Justru dalam isi UU KPK revisi menghapus wewenang penyidik KPK.
Mahfud MD lantas mengatakan pesan presiden tak diikuti dalam pembentukan UU KPK tersebut.
"Tapi yang keluar, KPK yang penyidik dan penuntut dicoret komisionernya, malah lemah, itu enggak ikut. Pesennya presiden enggak diikuti. Wong presiden minta agar tidak ada koordinasi, malah dicabut haknya. Nah ini kan keliru," sebut Mahfud MD.
Kembali ia mengatakan bahwa pengujian UU KPK itu jika dibawa ke MK akan dikembalikan kewenangannya ke DPR.
"Kalau dibawa ke Mahkamah Konstitusi, MK bakal bilang 'Lah itu kan DPR, jangan diubah di sini, di sana'. Lah kalau MK boleh membatalkan undang-undang yang tidak disukai orang, semua UU dibatalkan secara sewenang-wenang oleh MK," paparnya.
"MK jangan membatalkan hal yang jelek tapi tidak inkonstitusional. Dia hanya pilihan politik hukum saya kembalikan saja ke DPR," pungkas Mahfud MD.
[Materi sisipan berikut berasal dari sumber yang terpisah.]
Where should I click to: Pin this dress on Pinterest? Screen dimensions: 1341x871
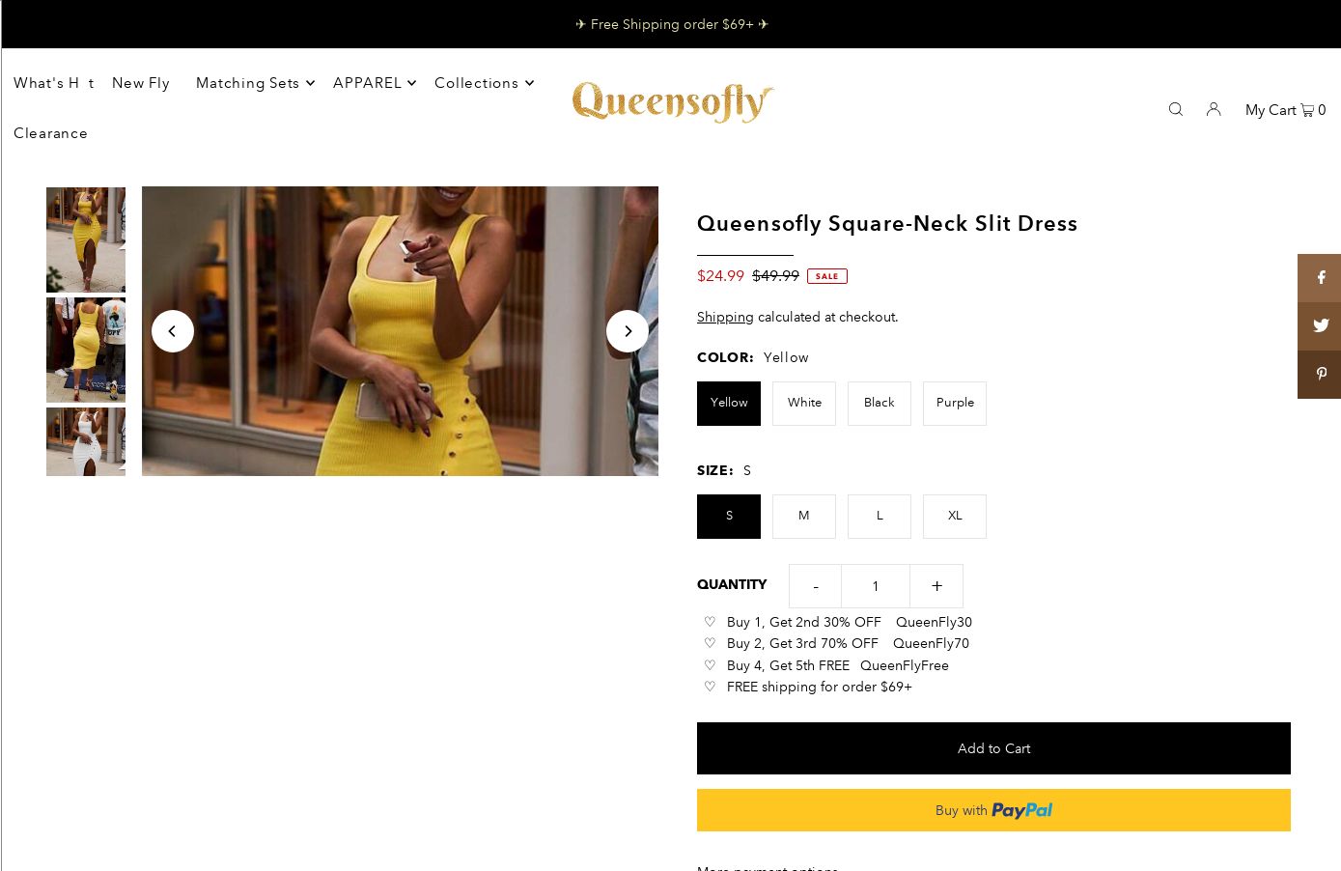click(x=1320, y=375)
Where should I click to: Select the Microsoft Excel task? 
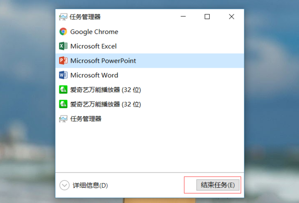150,46
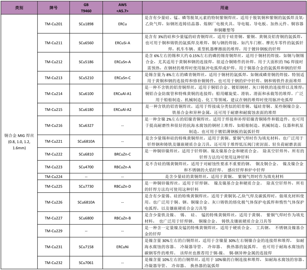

Lihat videonya dari menit ke 4.56:
Diketahui sebelumnya, Mahfud MD memprediksi sang presiden akan menerbitkannya pada awal bulan Oktober 2019 lantaran saat ini keadaan sudah genting.
Dilansir TribunWow.com, hal tersebut disampaikan Mahfud MD dalam wawancara unggahan kanal YouTube KOMPASTV, Sabtu (28/9/2019).
Melihat gelombang protes mahasiswa serta berbagai kalangan yang di antaranya menuntut penerbitan Perppu KPK, Mahfud MD menyebut kondisi sekarang sebagai situasi genting.
Sehingga Jokowi berhak untuk mengeluarkan Perppu yang merupakan hak subjektifnya.
"Menurut saya, keadaan sekarang ini sudah memenuhi syarat untuk dikatakan genting dan boleh presiden itu mengeluarkan Perppu," ujar Mahfud MD.
"Karena urusan genting itu adalah hak subjektif presiden," imbuhnya.
Mahfud MD menyebut tidak ada undang-undang yang mengatur soal bagaimana situasi negara dikatakan genting.